An Instance of the Fingerpost

By Iain Pears
Published: 2000

"It is 1663, and England is wracked with intrigue and civil strife."

Perhaps you recall a BBC series called Cadfael? It starred Derek Jacobi, and featured a 12th century Benedictine monk in Wales who solves mysteries. What's fun about it, aside from Jacobi's always interesting acting, is that it takes a basic genre, the murder mystery, and set it in an unexpected time and place. The techniques Cadfael must use to sort out the crime have to be true to the era, not to mention the crimes and the motives themselves. The shows were based on a series of novels by Ellis Peters, The Cadfael Chronicles


Browsing my bookshelves a while ago, I was specifically looking for something long, different, and involving. I found it. I'm not sure when I bought it, but I had certainly not read it yet, and I'd completely forgotten that I even had it. The book is satisfyingly long - 685 pages - and astoundingly rich in detail.
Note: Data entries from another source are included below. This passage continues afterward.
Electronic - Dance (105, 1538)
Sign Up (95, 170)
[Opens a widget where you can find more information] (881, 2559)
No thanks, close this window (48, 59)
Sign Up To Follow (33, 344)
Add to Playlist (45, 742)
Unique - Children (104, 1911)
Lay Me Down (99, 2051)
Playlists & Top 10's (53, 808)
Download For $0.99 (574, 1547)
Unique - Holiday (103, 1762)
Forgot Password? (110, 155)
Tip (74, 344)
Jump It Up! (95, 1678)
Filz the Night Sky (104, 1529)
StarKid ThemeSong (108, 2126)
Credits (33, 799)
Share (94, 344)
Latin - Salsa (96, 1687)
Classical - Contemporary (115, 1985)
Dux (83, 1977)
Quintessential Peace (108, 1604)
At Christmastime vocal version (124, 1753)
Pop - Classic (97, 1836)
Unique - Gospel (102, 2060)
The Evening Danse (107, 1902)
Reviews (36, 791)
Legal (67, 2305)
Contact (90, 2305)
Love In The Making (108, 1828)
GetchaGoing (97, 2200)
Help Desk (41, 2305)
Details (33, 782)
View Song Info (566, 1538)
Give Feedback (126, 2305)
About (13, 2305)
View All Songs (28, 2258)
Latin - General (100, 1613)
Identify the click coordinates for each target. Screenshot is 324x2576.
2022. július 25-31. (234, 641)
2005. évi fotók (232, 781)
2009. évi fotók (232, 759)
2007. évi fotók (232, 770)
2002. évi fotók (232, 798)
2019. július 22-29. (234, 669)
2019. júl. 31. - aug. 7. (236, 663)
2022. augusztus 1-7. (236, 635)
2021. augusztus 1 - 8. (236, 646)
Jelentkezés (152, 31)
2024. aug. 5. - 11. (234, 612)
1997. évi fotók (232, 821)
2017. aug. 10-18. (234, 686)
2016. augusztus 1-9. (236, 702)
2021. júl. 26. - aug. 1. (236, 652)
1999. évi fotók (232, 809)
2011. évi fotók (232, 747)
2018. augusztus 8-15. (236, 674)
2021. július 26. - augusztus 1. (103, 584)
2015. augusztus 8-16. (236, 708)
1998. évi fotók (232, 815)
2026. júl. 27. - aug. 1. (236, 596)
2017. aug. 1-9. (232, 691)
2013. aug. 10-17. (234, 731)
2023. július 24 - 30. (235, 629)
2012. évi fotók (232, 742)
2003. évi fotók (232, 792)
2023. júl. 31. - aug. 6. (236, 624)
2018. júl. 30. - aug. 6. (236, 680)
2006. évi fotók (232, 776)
The very idea of the research alone is staggering, and while it's true that had the author cheated here and there I'd never know it, something tells me that when Pears digs into the details of how a type of sediment found in a brandy bottle can be narrowed down to its likely identity - arsenic - by the means available at the time, it's accurate. 

The book is actually four books, but it is the same story, essentially, as told by four different characters: a Venetian medical student, a young man trying to clear his father's good name, a cryptographer, and an archivist. Each is involved in some way in the murder of an Oxford Don at a time of civil unrest, plotting, suspicion, and vastly differing views of life, science, religion, medicine, and class conflicts.

The book begins with the Italian da Cola, who has taken an unusual (particularly for a Papist) interest in medicine. His fascination with the body and its inner workers is at odds with his suspicion of the crude British, while the others, in their turn reveal their doubts about a Catholic who lacks their superior study of the sciences. 

Not only does Pears set himself a huge task in writing four different, and very true characters (and their impressions of the others as well), but he has to write from the knowledge base of each of them, as well as what they might have known and felt in a time period that, under the best of circumstances is hard to follow. Part of that, of course, is that many people at the time were skilled prevaricators, of necessity, since there was so much intrigue - and if you were caught taking up the wrong cause during the wrong monarch's leadership, hanging would be the easiest of punishments.

Even better, Pears has given each character a distinct personality and set of passions, and played his take on the murder out to its conclusion. Da Cola, for example, knows that young Sarah Blundy is a likely suspect, given her access to the victim, her motives, and even her purchase of the likely poison that did him in. But da Cola is sympathetic with the young woman, and perhaps even more. 

You can still obtain a copy of this book on Amazon, though it is 20 years old. It's the kind of novel, though that never goes out of date as its historical, and it's a fine murder mystery. And it's the kind of beach/hammock/deck chair reading that has "great summer vacation book" hidden in the title. But even if you've already stacked up some books for the summer, get a copy anyway, as it would also make for a good sitting by the fire in winter read, as well.